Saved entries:
— Begin —

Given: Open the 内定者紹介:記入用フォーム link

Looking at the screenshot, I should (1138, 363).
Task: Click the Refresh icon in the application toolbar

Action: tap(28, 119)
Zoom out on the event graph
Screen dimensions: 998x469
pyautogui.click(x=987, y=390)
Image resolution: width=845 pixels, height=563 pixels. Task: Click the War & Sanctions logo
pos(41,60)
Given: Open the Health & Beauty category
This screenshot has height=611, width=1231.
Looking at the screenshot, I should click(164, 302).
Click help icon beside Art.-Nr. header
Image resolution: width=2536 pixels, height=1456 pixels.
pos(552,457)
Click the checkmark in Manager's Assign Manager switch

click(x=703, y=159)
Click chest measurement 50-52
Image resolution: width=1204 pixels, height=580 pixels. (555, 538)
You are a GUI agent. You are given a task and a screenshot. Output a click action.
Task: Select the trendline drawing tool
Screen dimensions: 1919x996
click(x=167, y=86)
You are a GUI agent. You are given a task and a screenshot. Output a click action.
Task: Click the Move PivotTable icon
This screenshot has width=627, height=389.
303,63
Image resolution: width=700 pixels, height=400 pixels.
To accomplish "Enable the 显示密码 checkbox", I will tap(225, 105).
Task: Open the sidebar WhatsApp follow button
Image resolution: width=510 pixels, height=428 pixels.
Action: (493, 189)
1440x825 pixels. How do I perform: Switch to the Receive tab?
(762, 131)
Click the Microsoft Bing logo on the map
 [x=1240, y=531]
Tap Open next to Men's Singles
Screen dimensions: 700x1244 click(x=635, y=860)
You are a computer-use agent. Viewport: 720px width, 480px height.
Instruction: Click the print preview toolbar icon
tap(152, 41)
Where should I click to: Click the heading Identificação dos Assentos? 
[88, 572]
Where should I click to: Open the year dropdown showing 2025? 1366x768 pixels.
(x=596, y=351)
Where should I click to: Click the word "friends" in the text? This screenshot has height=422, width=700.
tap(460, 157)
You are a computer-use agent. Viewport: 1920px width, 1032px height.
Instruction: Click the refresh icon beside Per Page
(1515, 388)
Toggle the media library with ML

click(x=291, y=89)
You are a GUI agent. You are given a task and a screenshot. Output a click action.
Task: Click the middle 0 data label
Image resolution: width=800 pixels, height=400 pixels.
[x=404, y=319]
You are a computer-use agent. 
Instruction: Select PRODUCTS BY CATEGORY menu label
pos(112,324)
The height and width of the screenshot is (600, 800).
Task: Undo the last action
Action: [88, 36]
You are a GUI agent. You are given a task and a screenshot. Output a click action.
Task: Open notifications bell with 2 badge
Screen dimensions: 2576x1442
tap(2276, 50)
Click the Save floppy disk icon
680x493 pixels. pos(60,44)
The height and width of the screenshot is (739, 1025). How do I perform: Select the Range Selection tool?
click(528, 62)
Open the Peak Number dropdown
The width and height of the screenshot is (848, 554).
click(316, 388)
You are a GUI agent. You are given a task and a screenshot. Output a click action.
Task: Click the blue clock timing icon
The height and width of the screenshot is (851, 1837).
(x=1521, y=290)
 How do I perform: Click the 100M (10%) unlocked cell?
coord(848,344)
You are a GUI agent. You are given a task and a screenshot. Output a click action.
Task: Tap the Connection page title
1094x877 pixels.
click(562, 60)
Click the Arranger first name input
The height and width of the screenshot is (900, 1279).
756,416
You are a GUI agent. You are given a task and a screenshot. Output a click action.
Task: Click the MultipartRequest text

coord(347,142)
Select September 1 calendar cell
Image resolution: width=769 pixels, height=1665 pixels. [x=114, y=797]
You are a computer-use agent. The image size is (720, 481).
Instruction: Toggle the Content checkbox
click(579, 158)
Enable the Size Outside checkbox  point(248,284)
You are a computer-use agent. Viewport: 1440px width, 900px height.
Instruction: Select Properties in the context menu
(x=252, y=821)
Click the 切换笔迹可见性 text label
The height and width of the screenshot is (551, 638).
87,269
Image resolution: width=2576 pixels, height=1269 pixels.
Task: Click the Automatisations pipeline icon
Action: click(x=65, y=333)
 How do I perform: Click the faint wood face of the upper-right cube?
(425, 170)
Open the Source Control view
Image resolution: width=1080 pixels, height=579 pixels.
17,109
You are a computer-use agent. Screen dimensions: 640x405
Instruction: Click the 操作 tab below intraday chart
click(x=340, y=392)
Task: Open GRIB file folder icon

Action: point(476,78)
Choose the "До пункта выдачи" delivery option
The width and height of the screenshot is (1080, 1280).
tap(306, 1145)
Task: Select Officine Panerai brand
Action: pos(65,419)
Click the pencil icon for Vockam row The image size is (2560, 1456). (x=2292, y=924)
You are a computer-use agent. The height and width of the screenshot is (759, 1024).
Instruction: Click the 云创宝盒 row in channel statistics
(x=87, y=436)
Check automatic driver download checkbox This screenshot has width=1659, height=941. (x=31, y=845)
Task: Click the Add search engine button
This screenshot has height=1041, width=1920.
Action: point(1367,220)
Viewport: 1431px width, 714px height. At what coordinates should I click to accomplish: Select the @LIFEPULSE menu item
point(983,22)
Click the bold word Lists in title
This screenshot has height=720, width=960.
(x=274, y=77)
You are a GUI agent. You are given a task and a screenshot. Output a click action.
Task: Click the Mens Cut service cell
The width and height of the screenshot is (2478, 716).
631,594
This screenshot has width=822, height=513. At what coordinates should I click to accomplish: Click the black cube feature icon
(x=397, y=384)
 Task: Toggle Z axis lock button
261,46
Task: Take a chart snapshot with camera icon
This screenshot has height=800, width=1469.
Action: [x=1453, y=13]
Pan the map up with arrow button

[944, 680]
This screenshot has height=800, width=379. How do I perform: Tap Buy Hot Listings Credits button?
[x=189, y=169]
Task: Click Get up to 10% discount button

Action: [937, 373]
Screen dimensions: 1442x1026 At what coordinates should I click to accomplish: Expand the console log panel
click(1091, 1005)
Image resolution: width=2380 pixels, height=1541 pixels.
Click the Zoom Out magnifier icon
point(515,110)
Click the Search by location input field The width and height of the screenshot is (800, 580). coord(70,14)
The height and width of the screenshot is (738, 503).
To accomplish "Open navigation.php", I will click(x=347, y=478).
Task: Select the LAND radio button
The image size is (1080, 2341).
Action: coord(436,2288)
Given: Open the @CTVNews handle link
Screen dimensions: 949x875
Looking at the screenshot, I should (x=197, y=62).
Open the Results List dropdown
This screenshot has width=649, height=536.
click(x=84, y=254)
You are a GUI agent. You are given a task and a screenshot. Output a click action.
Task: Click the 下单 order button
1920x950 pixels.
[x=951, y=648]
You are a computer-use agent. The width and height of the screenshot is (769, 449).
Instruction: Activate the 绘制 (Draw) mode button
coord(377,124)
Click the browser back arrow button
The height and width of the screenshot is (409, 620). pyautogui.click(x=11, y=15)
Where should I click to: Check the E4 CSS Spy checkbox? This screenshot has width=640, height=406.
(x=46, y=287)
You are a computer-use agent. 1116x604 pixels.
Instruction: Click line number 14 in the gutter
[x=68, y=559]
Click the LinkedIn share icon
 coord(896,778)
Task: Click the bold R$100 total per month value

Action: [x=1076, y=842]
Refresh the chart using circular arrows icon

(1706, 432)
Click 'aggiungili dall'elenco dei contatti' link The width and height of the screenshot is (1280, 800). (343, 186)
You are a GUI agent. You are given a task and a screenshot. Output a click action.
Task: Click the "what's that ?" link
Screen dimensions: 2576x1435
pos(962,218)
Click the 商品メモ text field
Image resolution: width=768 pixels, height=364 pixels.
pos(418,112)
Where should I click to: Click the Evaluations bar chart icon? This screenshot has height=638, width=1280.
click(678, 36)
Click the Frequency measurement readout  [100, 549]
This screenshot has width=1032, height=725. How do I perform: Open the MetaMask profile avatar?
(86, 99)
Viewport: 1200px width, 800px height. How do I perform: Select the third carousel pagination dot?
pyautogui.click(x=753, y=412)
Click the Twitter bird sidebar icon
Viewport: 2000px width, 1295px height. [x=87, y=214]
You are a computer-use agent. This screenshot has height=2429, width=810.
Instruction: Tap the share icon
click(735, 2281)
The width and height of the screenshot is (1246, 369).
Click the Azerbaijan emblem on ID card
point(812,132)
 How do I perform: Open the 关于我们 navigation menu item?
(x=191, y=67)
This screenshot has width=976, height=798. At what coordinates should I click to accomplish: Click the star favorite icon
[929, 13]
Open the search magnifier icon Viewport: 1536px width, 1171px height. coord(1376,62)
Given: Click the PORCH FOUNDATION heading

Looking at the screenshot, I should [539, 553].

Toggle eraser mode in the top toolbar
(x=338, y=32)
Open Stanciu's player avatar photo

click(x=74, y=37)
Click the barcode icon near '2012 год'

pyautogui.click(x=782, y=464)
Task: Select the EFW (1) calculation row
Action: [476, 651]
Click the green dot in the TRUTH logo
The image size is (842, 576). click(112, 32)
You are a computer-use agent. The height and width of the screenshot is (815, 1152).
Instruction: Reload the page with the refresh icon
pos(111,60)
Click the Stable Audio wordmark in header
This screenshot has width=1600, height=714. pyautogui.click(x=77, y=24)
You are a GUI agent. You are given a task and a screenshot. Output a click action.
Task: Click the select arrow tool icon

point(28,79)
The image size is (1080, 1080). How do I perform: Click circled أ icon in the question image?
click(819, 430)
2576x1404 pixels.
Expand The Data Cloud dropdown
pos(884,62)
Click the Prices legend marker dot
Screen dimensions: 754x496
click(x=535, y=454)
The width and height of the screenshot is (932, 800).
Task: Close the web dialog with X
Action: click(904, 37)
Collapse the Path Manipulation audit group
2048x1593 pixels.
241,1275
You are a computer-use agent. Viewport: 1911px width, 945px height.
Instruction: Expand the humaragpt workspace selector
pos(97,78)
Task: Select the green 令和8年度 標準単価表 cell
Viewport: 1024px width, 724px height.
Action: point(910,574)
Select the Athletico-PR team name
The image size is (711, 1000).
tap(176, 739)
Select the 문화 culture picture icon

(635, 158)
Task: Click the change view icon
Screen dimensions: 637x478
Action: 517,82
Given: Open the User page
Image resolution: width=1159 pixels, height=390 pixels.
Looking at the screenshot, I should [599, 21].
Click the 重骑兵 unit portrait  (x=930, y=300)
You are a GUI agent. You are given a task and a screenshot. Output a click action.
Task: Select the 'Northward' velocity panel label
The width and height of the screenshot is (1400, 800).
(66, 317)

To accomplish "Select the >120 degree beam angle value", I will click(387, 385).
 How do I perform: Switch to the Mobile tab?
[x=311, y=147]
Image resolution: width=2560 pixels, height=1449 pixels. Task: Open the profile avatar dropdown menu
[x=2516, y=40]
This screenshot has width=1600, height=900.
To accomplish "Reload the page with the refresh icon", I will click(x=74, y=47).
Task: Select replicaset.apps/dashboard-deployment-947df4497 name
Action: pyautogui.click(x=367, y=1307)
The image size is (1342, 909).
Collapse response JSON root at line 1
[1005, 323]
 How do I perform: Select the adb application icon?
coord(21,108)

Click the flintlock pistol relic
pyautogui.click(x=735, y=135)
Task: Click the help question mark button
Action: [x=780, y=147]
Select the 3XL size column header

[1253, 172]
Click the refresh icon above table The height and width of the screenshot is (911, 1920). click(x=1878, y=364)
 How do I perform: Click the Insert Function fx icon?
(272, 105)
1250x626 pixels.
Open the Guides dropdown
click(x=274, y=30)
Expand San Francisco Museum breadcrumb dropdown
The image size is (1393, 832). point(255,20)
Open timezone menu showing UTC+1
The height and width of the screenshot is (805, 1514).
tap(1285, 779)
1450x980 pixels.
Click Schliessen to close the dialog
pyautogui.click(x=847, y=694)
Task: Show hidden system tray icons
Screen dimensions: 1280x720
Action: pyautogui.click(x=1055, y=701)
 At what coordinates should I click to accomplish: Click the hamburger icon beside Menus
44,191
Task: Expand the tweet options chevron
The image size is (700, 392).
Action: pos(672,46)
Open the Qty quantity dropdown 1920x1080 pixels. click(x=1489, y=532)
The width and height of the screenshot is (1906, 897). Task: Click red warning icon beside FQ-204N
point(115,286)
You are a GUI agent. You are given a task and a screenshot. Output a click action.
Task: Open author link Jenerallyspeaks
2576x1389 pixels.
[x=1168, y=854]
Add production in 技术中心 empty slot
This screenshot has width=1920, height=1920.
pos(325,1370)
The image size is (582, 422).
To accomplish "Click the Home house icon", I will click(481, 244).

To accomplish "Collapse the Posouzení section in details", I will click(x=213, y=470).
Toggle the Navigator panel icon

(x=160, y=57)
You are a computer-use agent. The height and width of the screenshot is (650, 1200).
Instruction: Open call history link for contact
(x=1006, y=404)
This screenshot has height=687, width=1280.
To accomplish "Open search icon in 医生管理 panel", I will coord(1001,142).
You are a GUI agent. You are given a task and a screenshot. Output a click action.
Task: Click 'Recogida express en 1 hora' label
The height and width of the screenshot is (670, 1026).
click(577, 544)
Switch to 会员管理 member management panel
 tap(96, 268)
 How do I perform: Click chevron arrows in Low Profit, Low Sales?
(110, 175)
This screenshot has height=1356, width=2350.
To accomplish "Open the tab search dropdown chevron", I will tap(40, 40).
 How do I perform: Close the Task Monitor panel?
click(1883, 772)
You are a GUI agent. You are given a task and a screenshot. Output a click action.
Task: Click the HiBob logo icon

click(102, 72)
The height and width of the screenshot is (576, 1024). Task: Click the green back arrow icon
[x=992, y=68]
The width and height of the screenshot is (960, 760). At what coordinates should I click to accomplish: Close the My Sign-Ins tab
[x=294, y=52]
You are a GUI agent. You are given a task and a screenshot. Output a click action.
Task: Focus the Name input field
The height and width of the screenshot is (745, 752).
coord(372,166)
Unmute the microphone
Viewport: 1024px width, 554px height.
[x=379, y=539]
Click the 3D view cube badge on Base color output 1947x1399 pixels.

— End —

→ **AIM**: Convert the stretch of the records above from the line containing "Tap Open next to Men's Singles" through the line containing "[x=404, y=319]" into a JSON list of strings, one string per line, with blank lines left out.

→ **RESPONSE**:
[
  "Tap Open next to Men's Singles",
  "Screen dimensions: 700x1244 click(x=635, y=860)",
  "You are a computer-use agent. Viewport: 720px width, 480px height.",
  "Instruction: Click the print preview toolbar icon",
  "tap(152, 41)",
  "Where should I click to: Click the heading Identificação dos Assentos? ",
  "[88, 572]",
  "Where should I click to: Open the year dropdown showing 2025? 1366x768 pixels.",
  "(x=596, y=351)",
  "Where should I click to: Click the word \"friends\" in the text? This screenshot has height=422, width=700.",
  "tap(460, 157)",
  "You are a computer-use agent. Viewport: 1920px width, 1032px height.",
  "Instruction: Click the refresh icon beside Per Page",
  "(1515, 388)",
  "Toggle the media library with ML",
  "click(x=291, y=89)",
  "You are a GUI agent. You are given a task and a screenshot. Output a click action.",
  "Task: Click the middle 0 data label",
  "Image resolution: width=800 pixels, height=400 pixels.",
  "[x=404, y=319]"
]